WORK INSTRUCTIONS:
Your task is to copy each line of the records that includes the string "computer".

*** Opening of EXCERPTED DATA ***

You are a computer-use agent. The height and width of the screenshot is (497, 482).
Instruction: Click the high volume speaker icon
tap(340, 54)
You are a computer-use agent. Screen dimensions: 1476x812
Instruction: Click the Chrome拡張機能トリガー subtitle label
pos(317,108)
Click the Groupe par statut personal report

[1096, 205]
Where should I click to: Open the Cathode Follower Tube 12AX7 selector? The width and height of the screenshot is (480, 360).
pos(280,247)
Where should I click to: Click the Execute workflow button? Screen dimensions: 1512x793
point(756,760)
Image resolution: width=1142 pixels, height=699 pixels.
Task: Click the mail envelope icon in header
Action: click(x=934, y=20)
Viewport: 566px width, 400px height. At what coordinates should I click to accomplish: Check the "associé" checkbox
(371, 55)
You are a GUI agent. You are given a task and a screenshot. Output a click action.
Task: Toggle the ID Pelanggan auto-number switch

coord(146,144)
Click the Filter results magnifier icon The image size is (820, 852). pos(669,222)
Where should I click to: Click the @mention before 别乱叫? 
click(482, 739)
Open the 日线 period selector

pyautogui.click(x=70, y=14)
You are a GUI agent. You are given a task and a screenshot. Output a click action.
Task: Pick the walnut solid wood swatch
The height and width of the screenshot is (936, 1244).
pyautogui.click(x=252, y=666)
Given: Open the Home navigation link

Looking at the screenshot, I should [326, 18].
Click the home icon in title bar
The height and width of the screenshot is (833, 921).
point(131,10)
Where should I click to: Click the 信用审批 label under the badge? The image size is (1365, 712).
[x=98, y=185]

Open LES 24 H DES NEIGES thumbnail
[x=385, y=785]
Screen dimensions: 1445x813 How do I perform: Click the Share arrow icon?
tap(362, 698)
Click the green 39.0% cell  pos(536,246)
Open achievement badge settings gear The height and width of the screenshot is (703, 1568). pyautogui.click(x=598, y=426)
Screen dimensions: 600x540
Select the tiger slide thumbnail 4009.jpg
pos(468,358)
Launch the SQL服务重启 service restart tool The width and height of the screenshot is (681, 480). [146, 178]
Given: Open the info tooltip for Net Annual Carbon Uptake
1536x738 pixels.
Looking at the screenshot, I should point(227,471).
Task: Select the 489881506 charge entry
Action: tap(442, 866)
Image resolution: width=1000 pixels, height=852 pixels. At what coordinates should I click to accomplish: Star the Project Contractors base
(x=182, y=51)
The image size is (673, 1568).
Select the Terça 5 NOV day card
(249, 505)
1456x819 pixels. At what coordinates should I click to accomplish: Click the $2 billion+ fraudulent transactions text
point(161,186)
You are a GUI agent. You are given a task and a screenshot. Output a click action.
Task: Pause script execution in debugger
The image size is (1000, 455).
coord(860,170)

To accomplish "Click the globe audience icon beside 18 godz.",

*** Close of EXCERPTED DATA ***

REPLY TO THE TASK:
You are a computer-use agent. The height and width of the screenshot is (497, 482).
You are a computer-use agent. Screen dimensions: 1476x812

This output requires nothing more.